One month after discharge, blood pressure was 116/76 and repeat lab tests showed TSH 46 μIU/mL, free T4 0.96 ng/dL, BUN 25 mg/mL, Cr 1.82 mg/dL, and eGFR 39 mL/min/1.73 m2 (Figure 1); levothyroxine was increased to 200 mcg daily. Six months later the blood pressure was 123/70 and lab tests showed TSH 0.060 μIU/mL, free T4 2.14 ng/dL, BUN 21 mg/mL, Cr 1.29 mg/dL, eGFR 57 mL/min/1.73 m2, TG <0.2 mg/mL, TGab 12.5 IU/mL, HgbA1C 5.2%, 25-hydroxy vitamin D 65 ng/mL, and PTH 30 pg/mL (Figure 1). Lab tests remained similar with an eGFR ranging from 57 to >60 mL/min/1.73 m2 and suppressed TSH over the next year. Renal ultrasound showed absence of the left kidney with compensatory hypertrophy of the right kidney, measuring 14.1 cm, with normal echogenicity.

3. Discussion

Renal insufficiency is a well-described consequence of severe hypothyroidism; the mechanism, although not clearly defined, is likely multifactorial and includes direct effects on renal tubular function, which can manifest as hyponatremia caused by impaired free water clearance, decreased renal perfusion due to hemodynamic changes, and decreased glomerular filtration [2]. In addition, indirect causes have been described, including reports of hypothyroidism-induced rhabdomyolysis resulting in renal failure [7]. Although a weakness of this case is that no further work-up was performed to elucidate the specific etiology of his acute renal decompensation (e.g., urine protein quantitation or serum creatine phosphokinase), the key point remains that acute hypothyroidism was associated with acute-on-chronic kidney insufficiency that reversed upon restoration of thyroid hormone levels.

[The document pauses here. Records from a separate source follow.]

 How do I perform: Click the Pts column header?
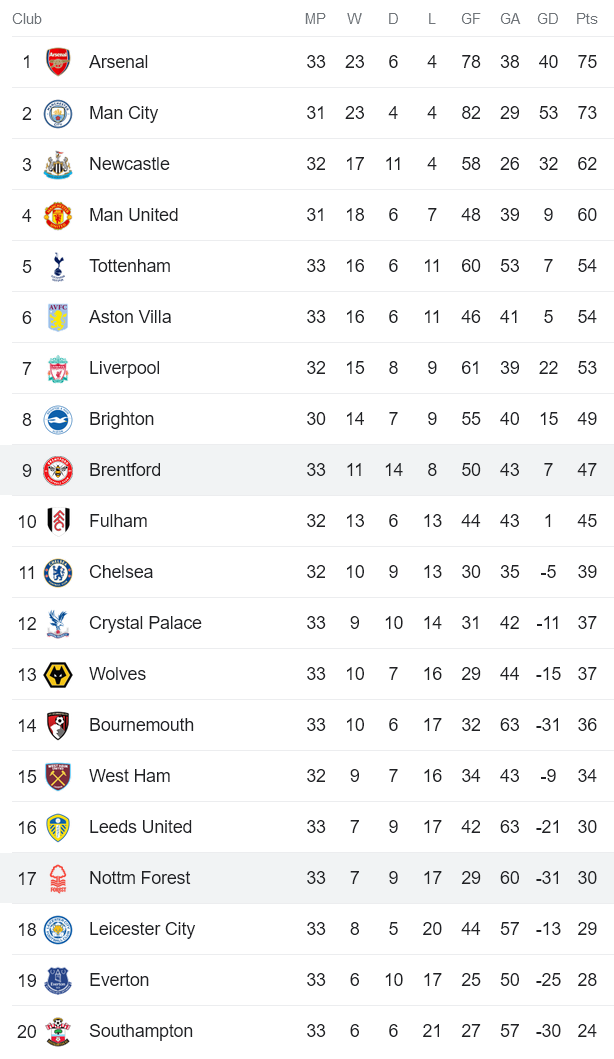587,19
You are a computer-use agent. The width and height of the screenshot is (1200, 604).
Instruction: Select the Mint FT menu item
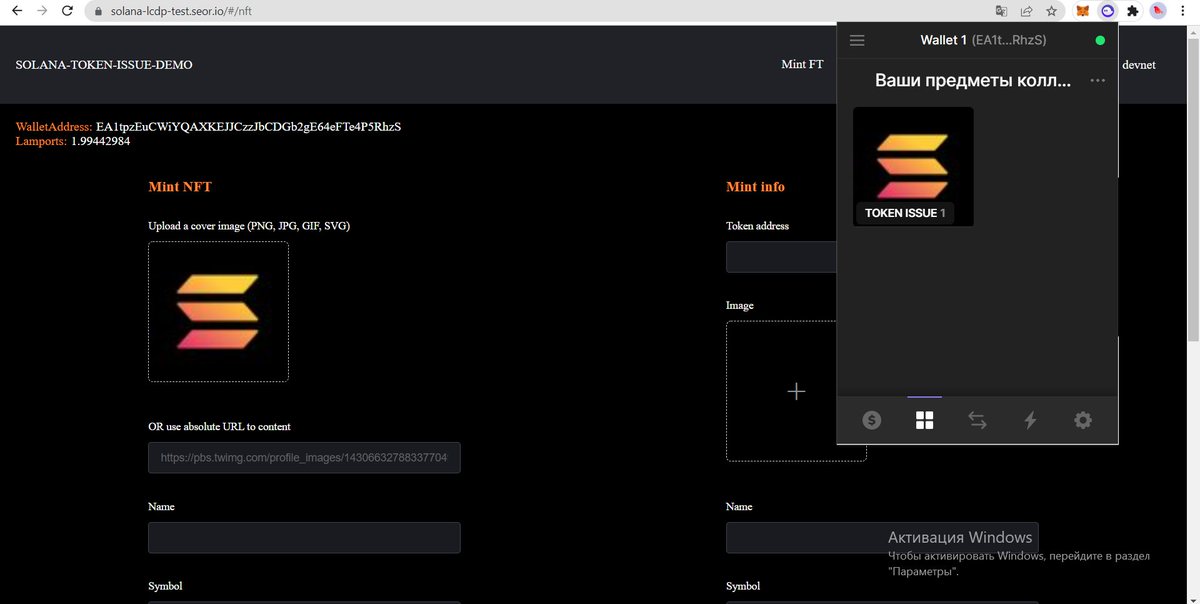click(802, 63)
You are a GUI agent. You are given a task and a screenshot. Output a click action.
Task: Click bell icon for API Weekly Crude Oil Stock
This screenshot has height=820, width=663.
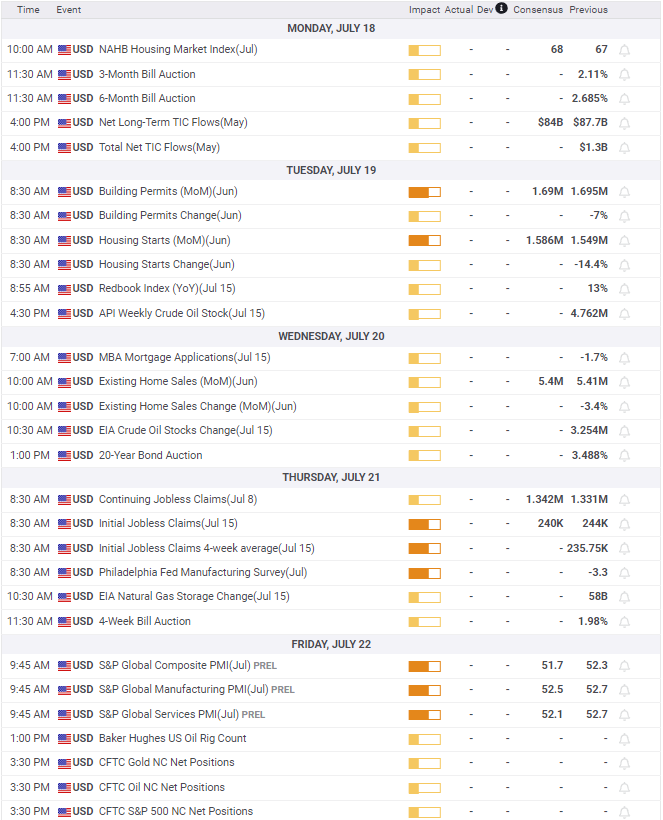[x=624, y=314]
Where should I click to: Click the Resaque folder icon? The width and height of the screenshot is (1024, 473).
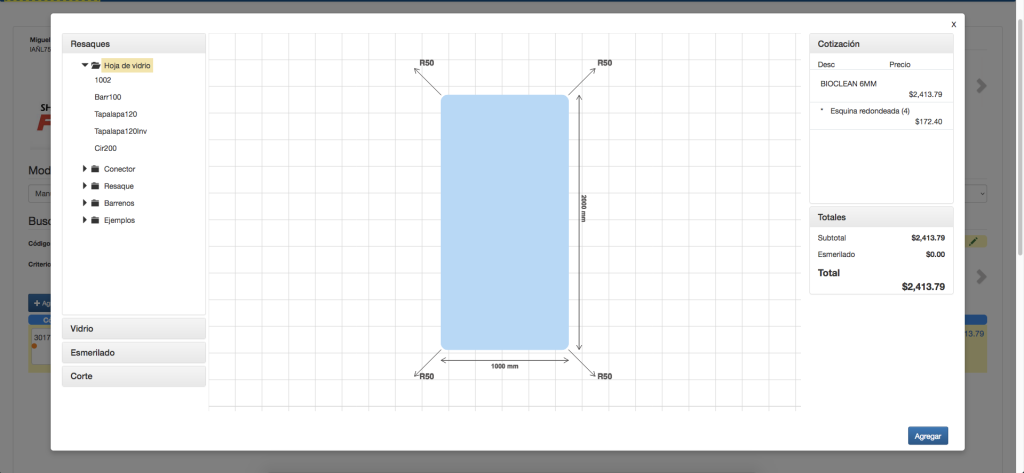94,186
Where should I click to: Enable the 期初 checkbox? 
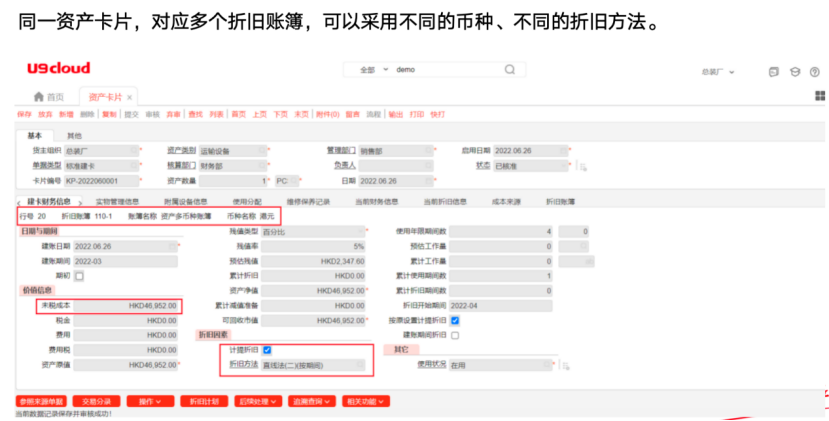(80, 275)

Interestingly, this patient's acute renal decompensation was only discovered incidentally after renal function tests were checked at admission during the acute hypothyroid state prior to RAI receipt. Although there is no indication that such lab collection should be considered “routine” during RAI preparation, this phenomenon may have been otherwise overlooked. The prevalence of acute kidney injury (AKI) in patients with underlying CKD undergoing THW is unknown; this is the first such reported case to our knowledge. Two cases have been reported in which THW induced AKI in patients with normal serum creatinine at baseline [8, 9], where one patient had a history of diabetes [8] and the other a history of bowel resection predisposing him to volume depletion and rhabdomyolysis [9]. Additionally, one prospective crossover study has evaluated renal function in THW and rhTSH preparation in patients with normal baseline renal function and found that while serum creatinine levels did increase in THW, creatinine levels remained within the normal range and thus this increase was not likely clinically significant [10]. However, in another study, a minority of patients with normal baseline creatinine levels did develop elevations in creatinine above the normal range during THW, but again these changes reversed upon restoration of euthyroidism [11]. It would be interesting to evaluate the population of thyroid cancer patients to determine the changes in renal function during THW; differentiating between changes in patients with and without baseline CKD would be important.

This case may hold clinical significance for thyroid cancer patients being prepared for RAI. Although the guidelines imply that patients with comorbidities potentially exacerbated by hypothyroidism should be considered for rhTSH [5], perhaps such indications should be clarified and, possibly, include CKD if these findings can be confirmed in larger studies. In this case, renal function returned to baseline after resumption of thyroid hormone, but whether such reversibility is invariable remains to be determined.